* WORK TO COMPLETE
Render each line of the material below as a numbered list, skipping blank lines and omitting the pictures.
[start of PROVIDED ENTRIES]
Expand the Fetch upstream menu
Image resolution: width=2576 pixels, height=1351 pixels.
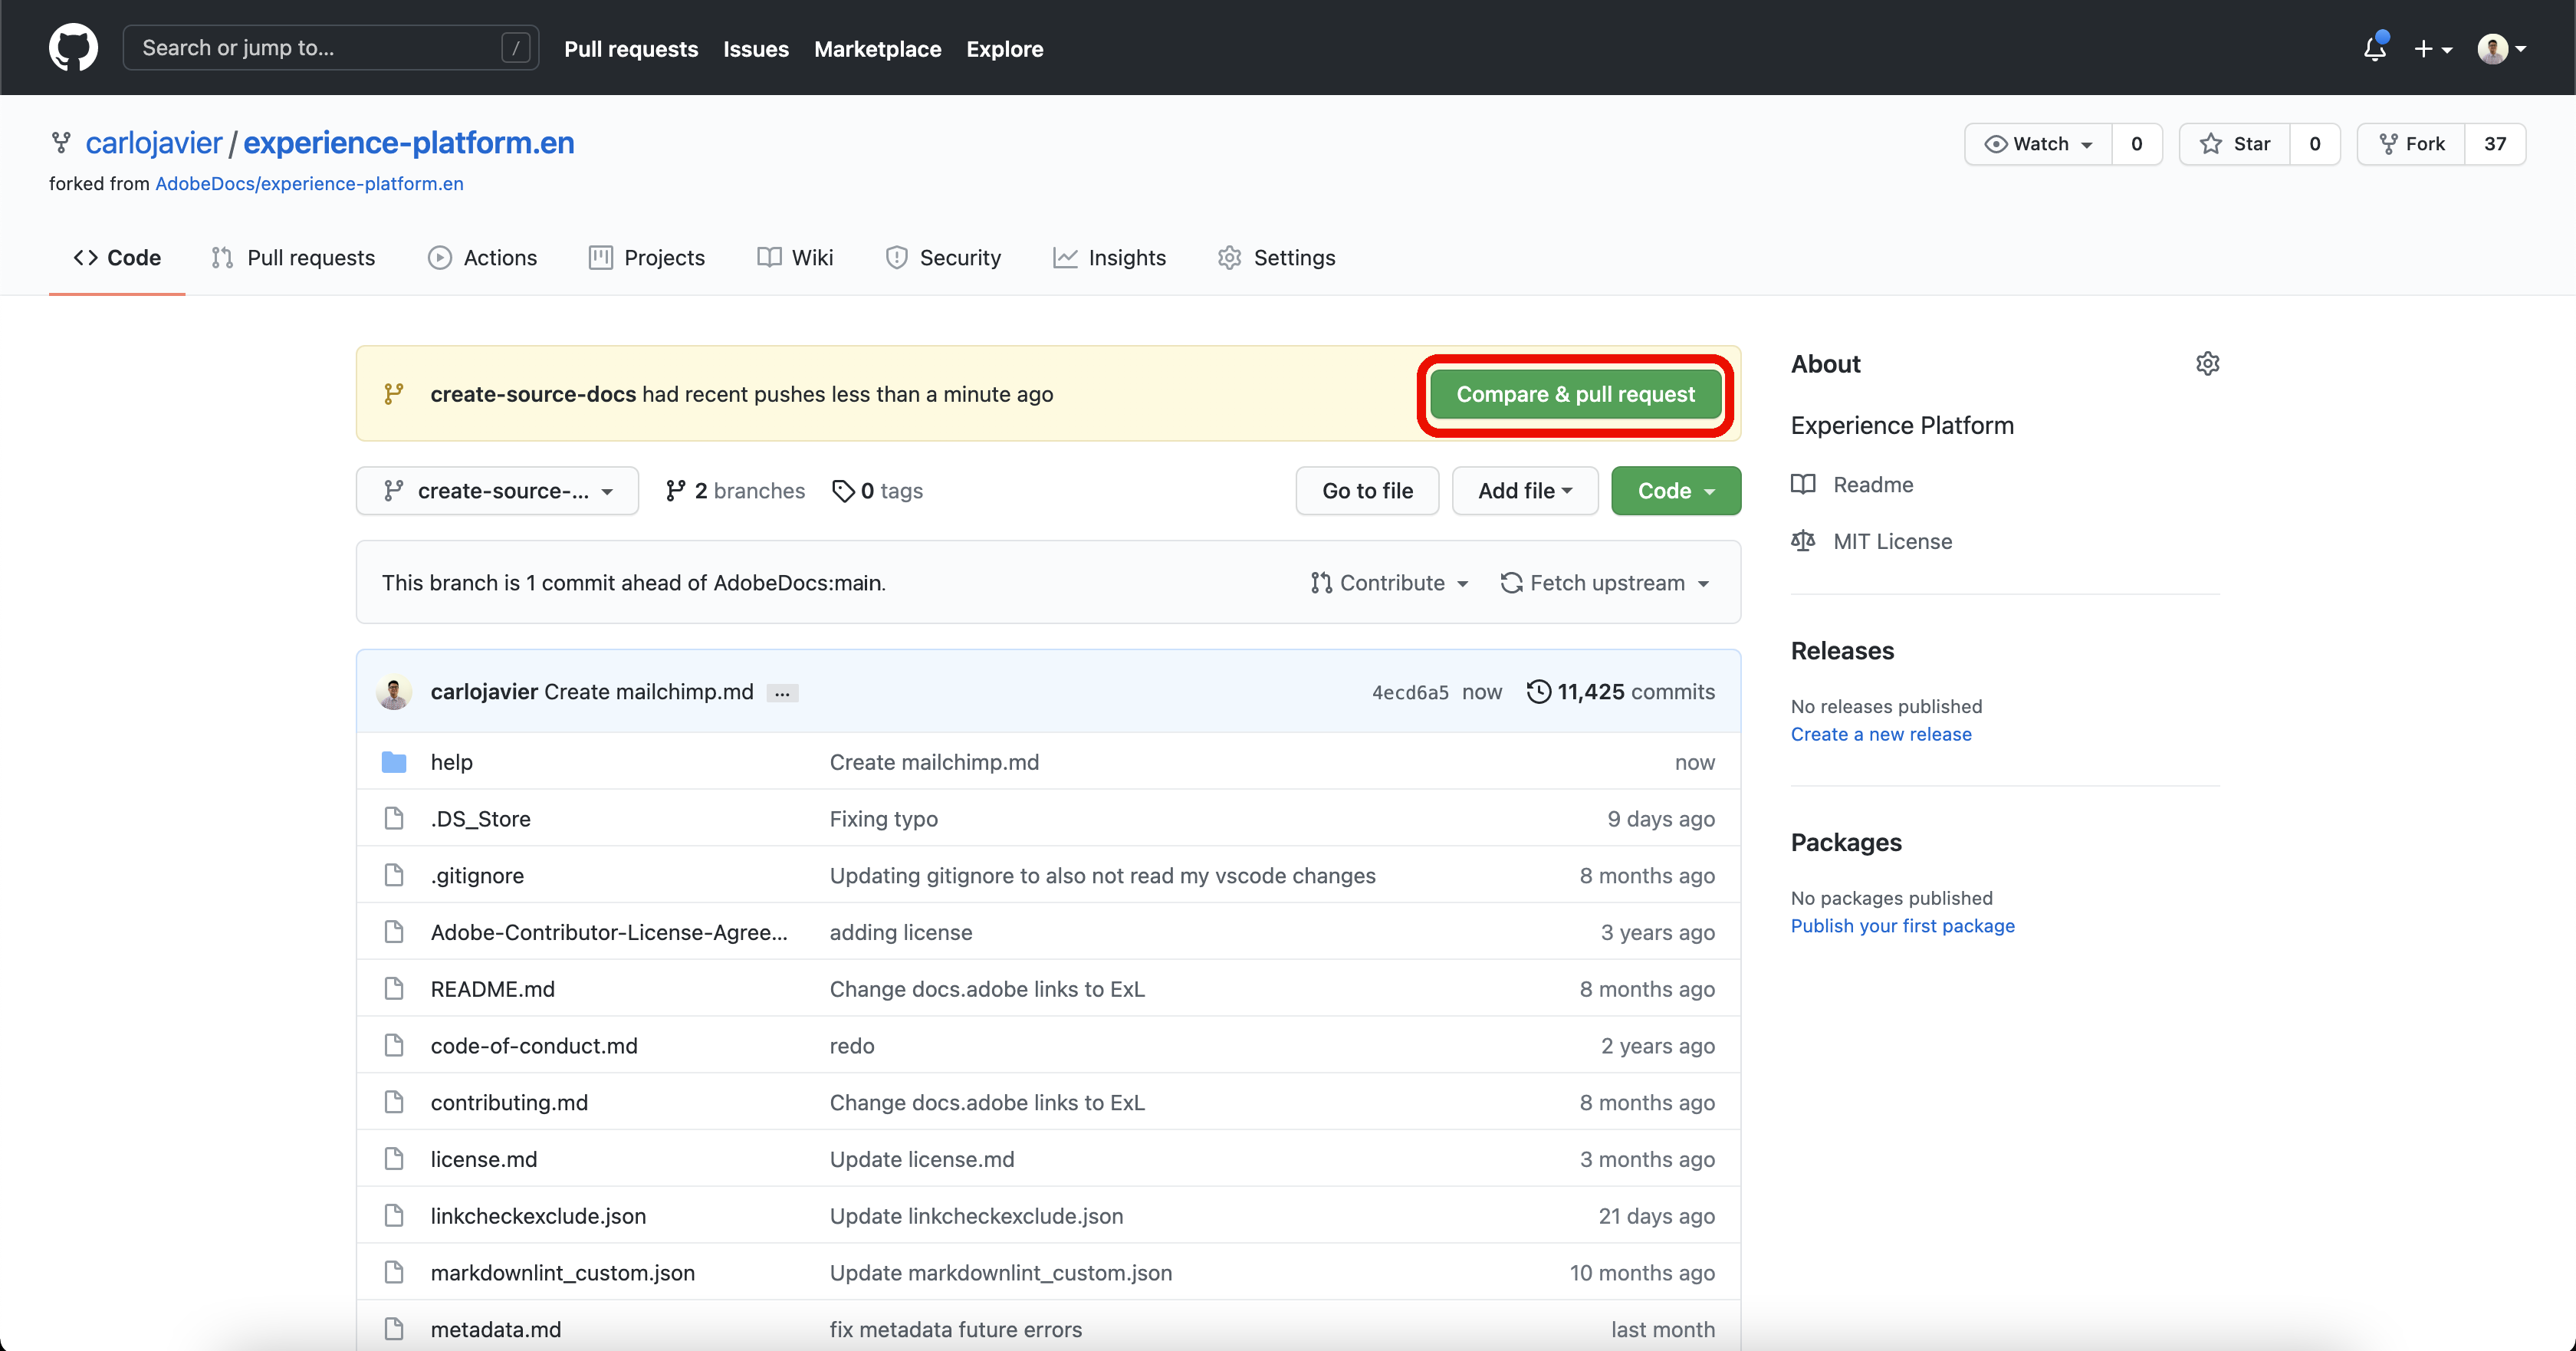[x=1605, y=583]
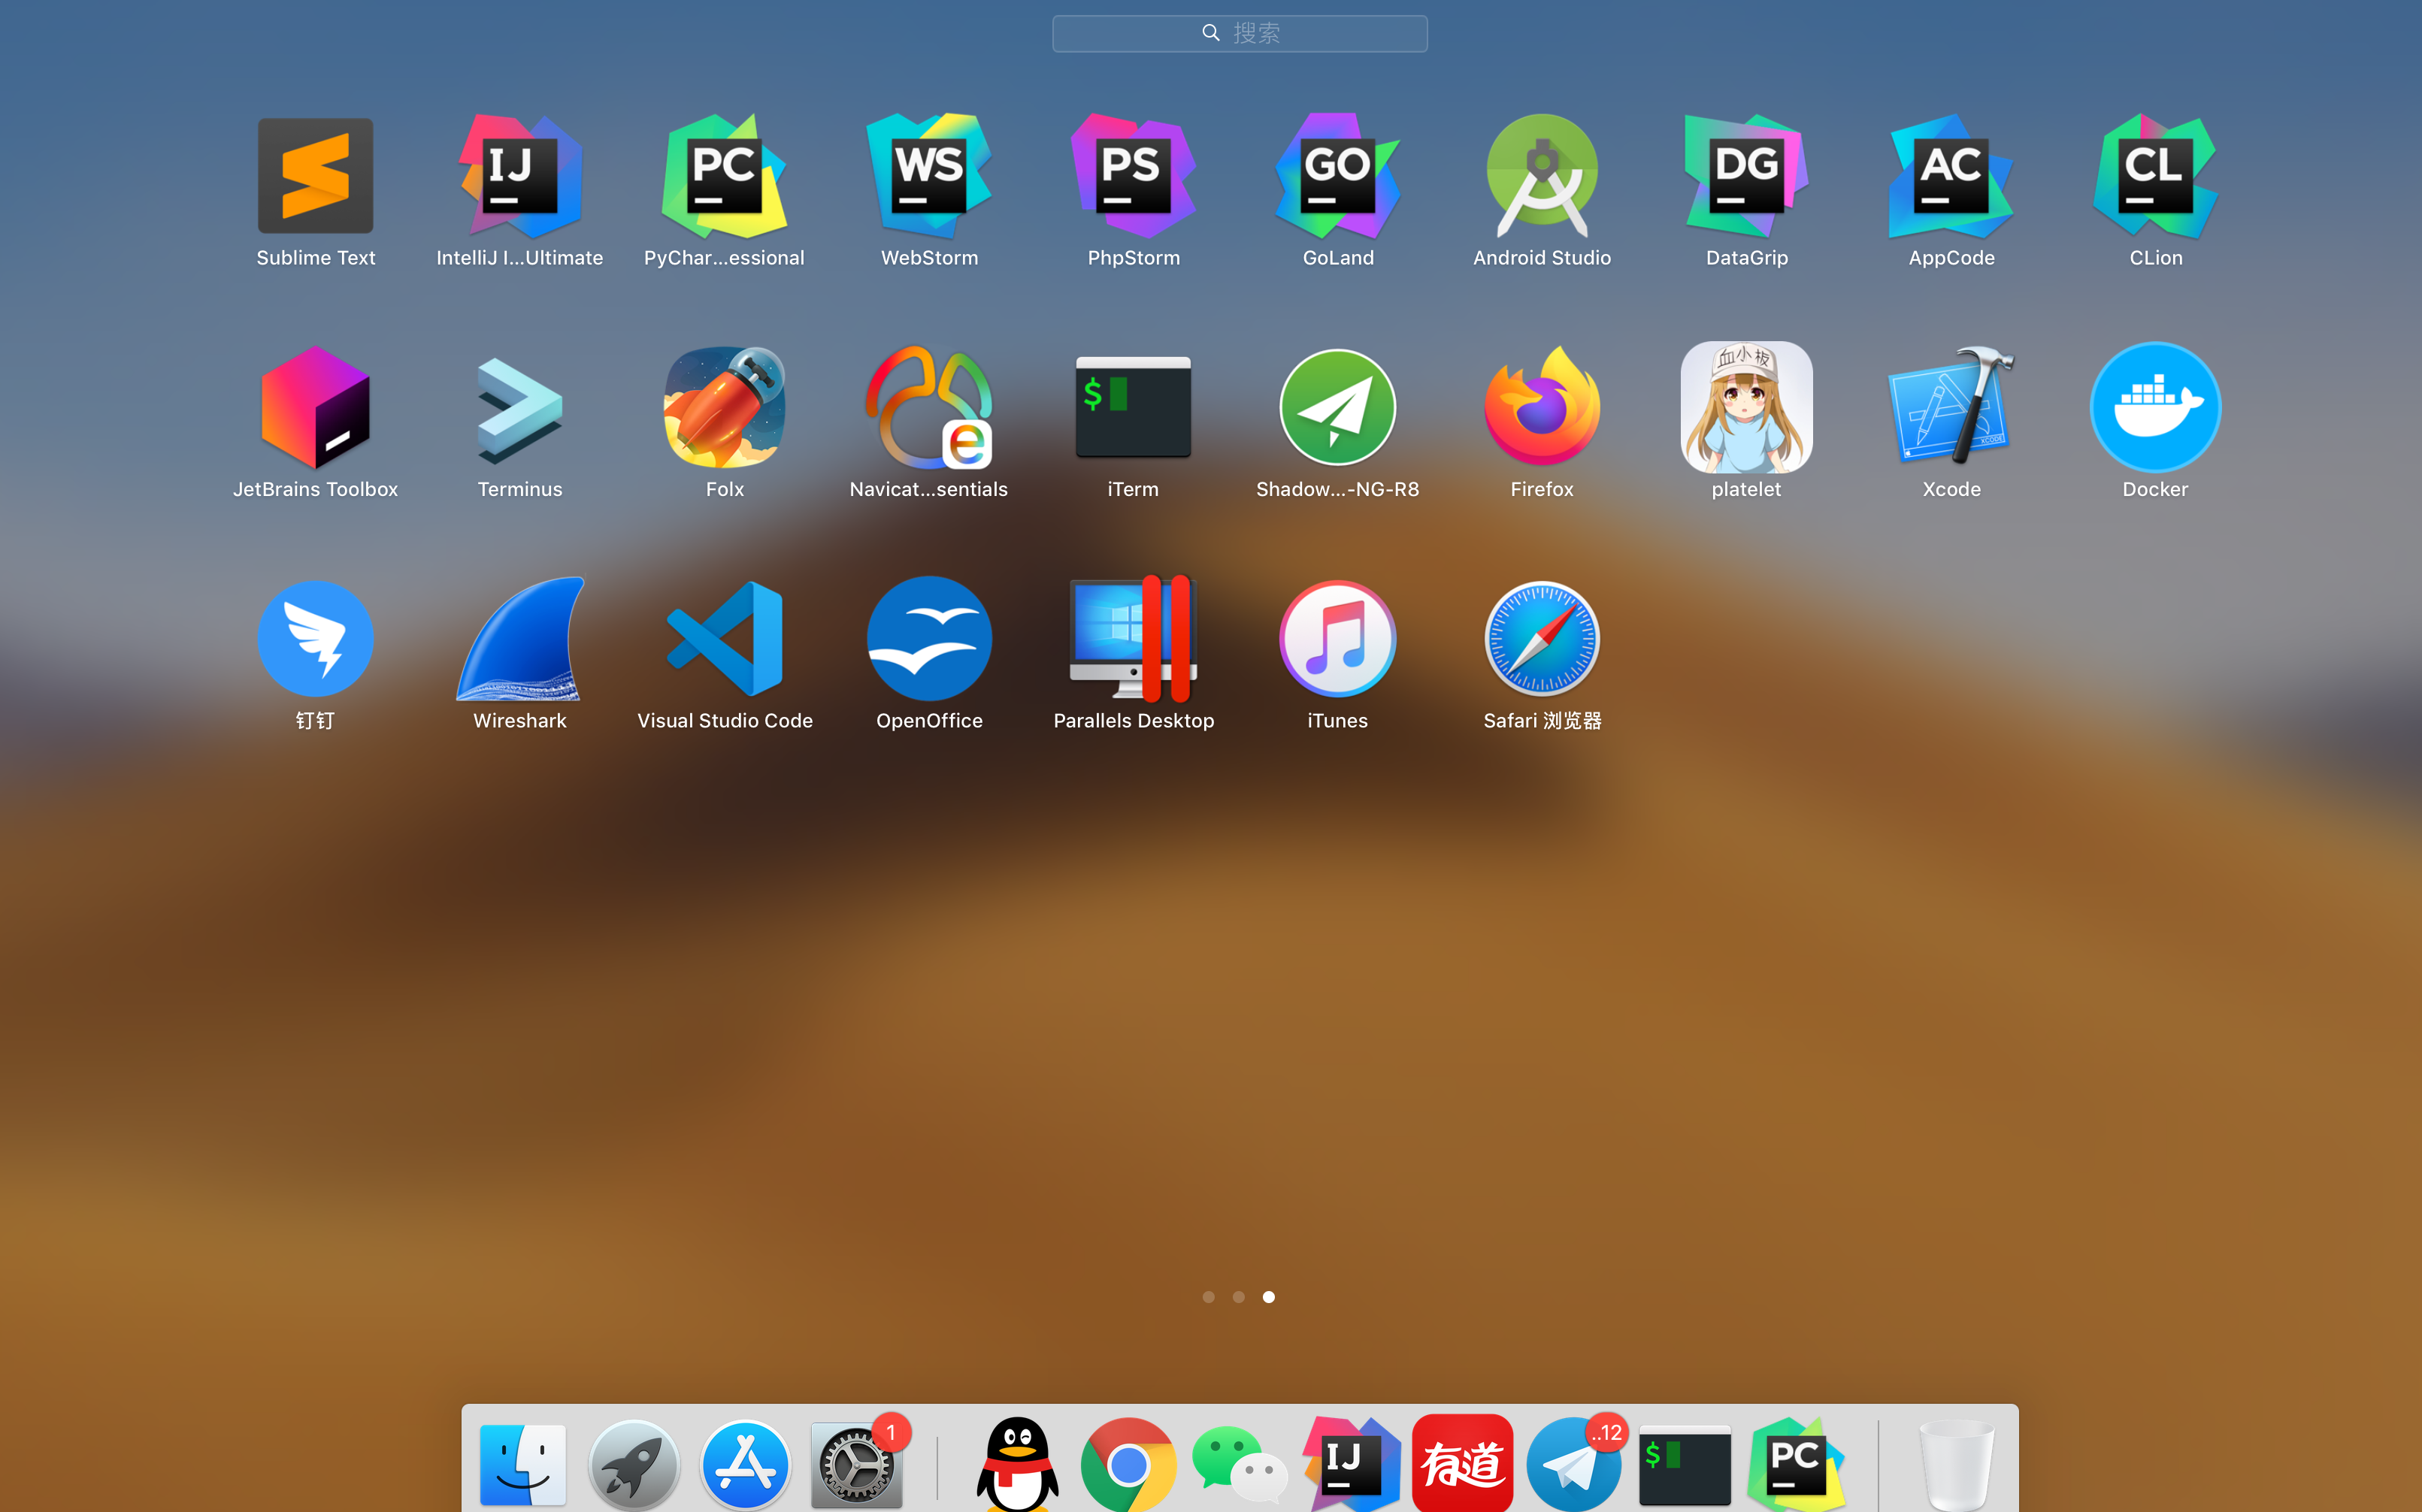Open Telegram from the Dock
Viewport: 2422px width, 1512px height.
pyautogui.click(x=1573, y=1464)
[end of PROVIDED ENTRIES]
* SOLUTION TO THIS PROBLEM
1. Expand the Fetch upstream menu
2. Image resolution: width=2576 pixels, height=1351 pixels.
3. [x=1605, y=583]
4. Open Telegram from the Dock
5. Viewport: 2422px width, 1512px height.
6. pyautogui.click(x=1573, y=1464)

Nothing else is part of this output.